*Activity list*:
• 1. From the excerpt on voice recognition technology, set down the passage starting with "In particular, voice" and going on through "and Voice XML.".
• 2. Answer these questions about the excerpt on voice recognition technology:
(a) Which Apple product does it name?
(b) Where is One Tok based?
(c) In which languages are the programs mostly written?

*Excerpt provided*:
============================================================

It’s funny how life sometimes imitates fiction.

Voice PatternsFor decades voice recognition devices in science fiction films like 2001: A Space Odyssey, Blade Runner, or TV series like Knight Rider intrigued us. They seemed so, well, far out. But now, natural language voice recognition technology is becoming part of our daily routine.

Thanks to products like Apple’s Siri, this technology is entering a new phase. It’s increasingly becoming an everyman’s tool and is widely expected to penetrate more aspects of daily life in the coming years. That, in turn, is likely to dramatically improve opportunities for natural language speech scientists, especially as the technology becomes more complex and nuanced, and gains the ability to understand the speaker’s context.

“The field of natural language is going from a small niche to a much broader one,” says Ben Lillienthal, co-founder of One Tok, a New York-based software platform company that’s aggressively carving out a niche as a leader in the creation of platforms for voice-enabled apps.

In particular, voice technology specialists should have strong backgrounds in linguistics, artificial intelligence and computer science, says Lillienthal. Experience with statistics and role-based modeling can also be helpful. For the most part, programs are written in C++  and Voice XML.

Lillienthal sees the growing sophistication and widespread use of natural language speech technology as an outgrowth of the evolution of computing. “Computing processing power is now so fast that you can do things that make computers seem like they’re smart,” he says. An important piece of the puzzle is to develop programs that allow the technology to “model an entire range of human expression.”

============================================================

*Entries supplied*:
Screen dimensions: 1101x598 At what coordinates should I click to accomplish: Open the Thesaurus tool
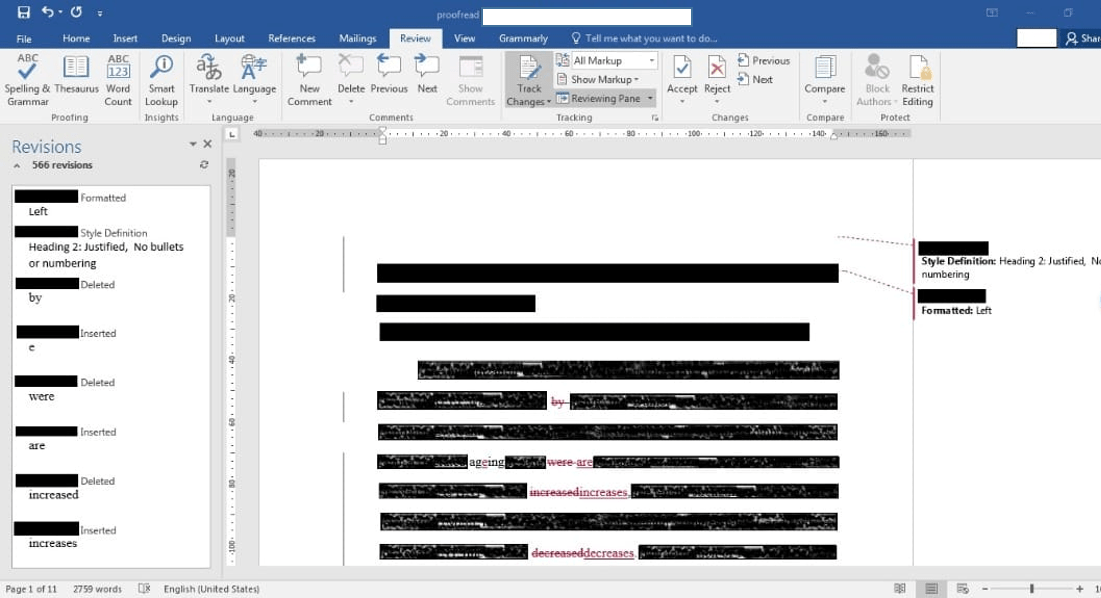[76, 80]
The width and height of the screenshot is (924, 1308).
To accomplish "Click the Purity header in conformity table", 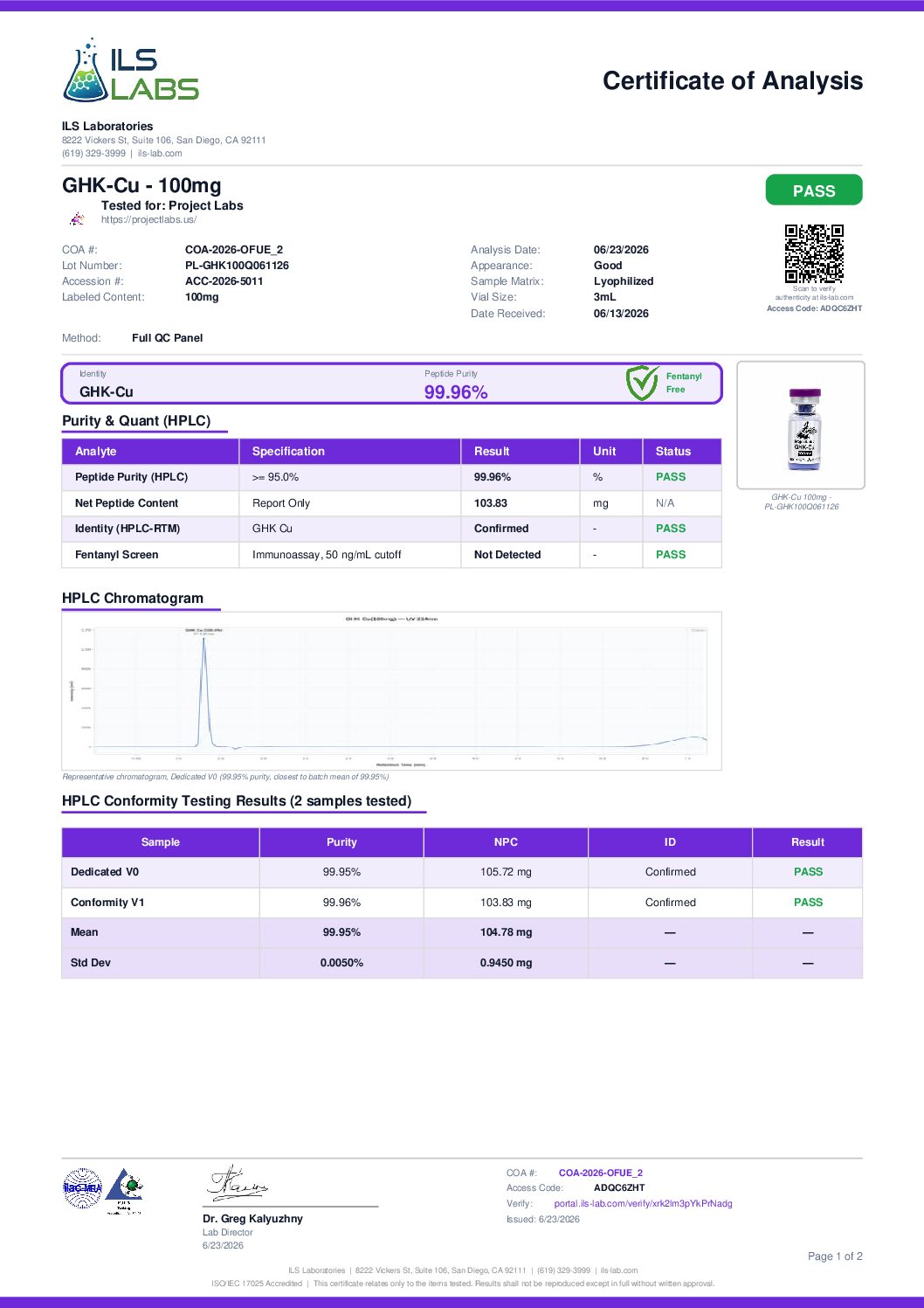I will pos(341,842).
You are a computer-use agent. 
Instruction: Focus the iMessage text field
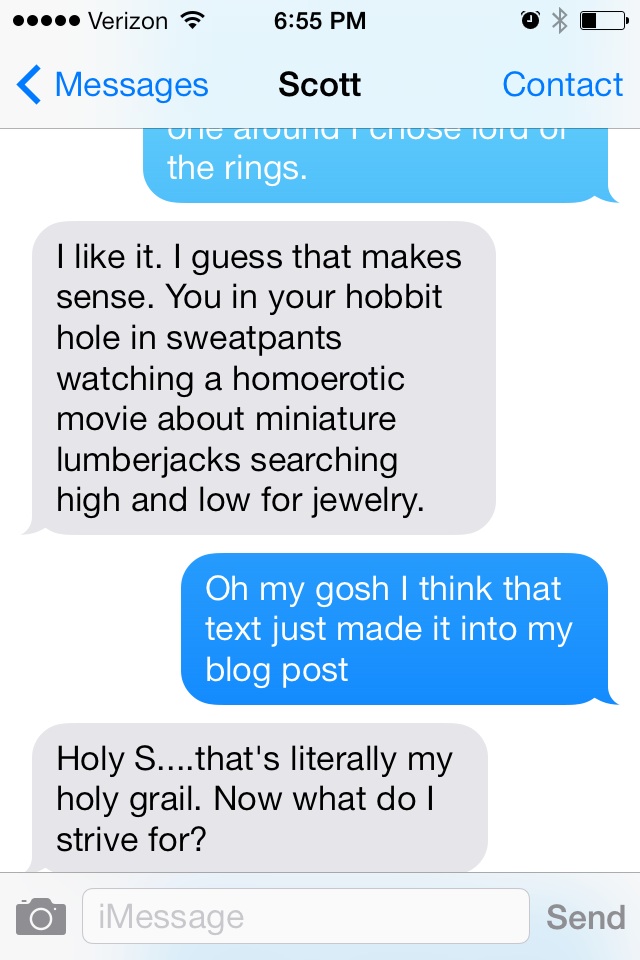306,916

============================================================

*Responses to the exercise*:
• 1.
In particular, voice technology specialists should have strong backgrounds in linguistics, artificial intelligence and computer science, says Lillienthal. Experience with statistics and role-based modeling can also be helpful. For the most part, programs are written in C++  and Voice XML.

• 2.
(a) Siri
(b) New York
(c) C++ and Voice XML